For native Gemini routing, declare models as google/<model>. GEMINI_API_KEY is the primary env name; GOOGLE_API_KEY is accepted as a lower-priority alias. GOOGLE_BASE_URL can override the default OpenAI-compatible Google endpoint when needed.

cllama-env, Not environment

Provider API keys belong in x-claw.cllama-defaults.env (or service-level x-claw.cllama-env), never in the service's compose environment: block. Putting real keys in environment: defeats credential starvation -- the agent container would have direct provider access.

Feed Injection Budgets

cllama applies two byte budgets when it injects subscribed feeds into a request: a per-feed cap (read at fetch time, before formatting) and an aggregate cap across all formatted feed blocks. Feeds are injected in manifest order until the aggregate cap is reached.

These budgets are intentionally bounded by default -- 32 KB per feed and 64 KB aggregate -- so a small pod cannot accidentally turn feed subscriptions into unbounded prompt stuffing. The defaults are independent of the feed source window: a claw-wall channel-awareness feed configured with a large x-claw.context.channel.max-chars can return far more than 32 KB, but cllama will still cap what reaches the model unless you raise its budgets too.

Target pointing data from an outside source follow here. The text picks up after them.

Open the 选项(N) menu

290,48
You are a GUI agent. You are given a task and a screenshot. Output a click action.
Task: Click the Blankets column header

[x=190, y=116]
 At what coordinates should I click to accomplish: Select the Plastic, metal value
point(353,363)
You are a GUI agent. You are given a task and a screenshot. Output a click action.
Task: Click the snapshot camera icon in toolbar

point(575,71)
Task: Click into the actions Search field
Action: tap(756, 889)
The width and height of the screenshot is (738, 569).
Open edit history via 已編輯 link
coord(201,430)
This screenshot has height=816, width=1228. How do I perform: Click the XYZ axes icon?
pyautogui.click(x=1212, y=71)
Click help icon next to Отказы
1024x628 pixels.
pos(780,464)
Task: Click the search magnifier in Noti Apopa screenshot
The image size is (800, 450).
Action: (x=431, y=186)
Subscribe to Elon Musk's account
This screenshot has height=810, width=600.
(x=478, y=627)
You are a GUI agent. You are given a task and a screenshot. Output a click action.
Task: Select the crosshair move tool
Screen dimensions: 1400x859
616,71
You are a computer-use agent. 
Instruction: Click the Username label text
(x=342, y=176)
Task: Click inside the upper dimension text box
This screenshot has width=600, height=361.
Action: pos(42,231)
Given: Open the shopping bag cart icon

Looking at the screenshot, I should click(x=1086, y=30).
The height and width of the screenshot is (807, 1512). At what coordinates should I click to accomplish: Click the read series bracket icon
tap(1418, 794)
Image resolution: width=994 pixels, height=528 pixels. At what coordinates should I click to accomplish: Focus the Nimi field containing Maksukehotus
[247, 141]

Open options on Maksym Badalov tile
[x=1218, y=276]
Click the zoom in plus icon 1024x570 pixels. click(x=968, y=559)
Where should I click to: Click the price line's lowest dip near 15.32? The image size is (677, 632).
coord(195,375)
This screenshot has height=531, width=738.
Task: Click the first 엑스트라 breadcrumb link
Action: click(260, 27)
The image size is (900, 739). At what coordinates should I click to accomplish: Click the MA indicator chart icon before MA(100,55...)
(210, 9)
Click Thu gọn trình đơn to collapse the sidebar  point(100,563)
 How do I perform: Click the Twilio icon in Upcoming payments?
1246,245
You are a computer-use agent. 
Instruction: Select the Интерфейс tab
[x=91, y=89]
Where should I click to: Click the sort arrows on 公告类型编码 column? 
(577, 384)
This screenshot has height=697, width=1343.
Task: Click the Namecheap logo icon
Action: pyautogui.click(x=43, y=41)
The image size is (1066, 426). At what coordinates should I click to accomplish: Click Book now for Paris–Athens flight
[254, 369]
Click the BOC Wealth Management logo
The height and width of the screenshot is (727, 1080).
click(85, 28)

Raise both caps together through x-claw.cllama-defaults.env (or service-level x-claw.cllama-env):

yaml

x-claw:
  pod: trading-desk
  cllama-defaults:
    proxy: [passthrough]
    env:
      CLLAMA_FEED_MAX_RESPONSE_BYTES: "262144"   # accept up to 256 KB from any one feed
      CLLAMA_FEED_MAX_TOTAL_BYTES: "393216"      # 384 KB across all injected feeds combined

Invalid or non-positive values fall back to the bounded defaults, so a typo cannot silently unbound injection. Set CLLAMA_FEED_MAX_TOTAL_BYTES high enough to hold the sum of every feed a turn carries (market/style context, scaffolds, memory recall, channel awareness, channel context) -- the aggregate cap is shared across all of them, not per feed.

When the aggregate cap does drop a feed, cllama no longer fails silently: the model sees an explicit --- FEED: <name> skipped (total feed size cap reached; block_bytes=… total_before=… max_total_bytes=…) --- notice in the runtime context, and a structured feed_injection telemetry event records the outcome (see Telemetry Fields). Context snapshots store the actual provider-visible blocks and skip notices.

Skip is in manifest order

The aggregate cap drops whole feeds in manifest order once the budget is exhausted; there is no per-feed priority or reservation yet. If a large feed earlier in the manifest can starve a later one, raise CLLAMA_FEED_MAX_TOTAL_BYTES rather than relying on ordering.

Pod Configuration

Declaring a cllama Proxy

The proxy is declared in claw-pod.yml via the cllama field on a service's x-claw block:

yaml

services:
  analyst:
    x-claw:
      agent: analyst
      cllama: passthrough
      cllama-env:
        OPENAI_API_KEY: ${OPENAI_API_KEY}
        ANTHROPIC_API_KEY: ${ANTHROPIC_API_KEY}

The cllama value specifies the proxy type. Currently only passthrough ships as a reference implementation.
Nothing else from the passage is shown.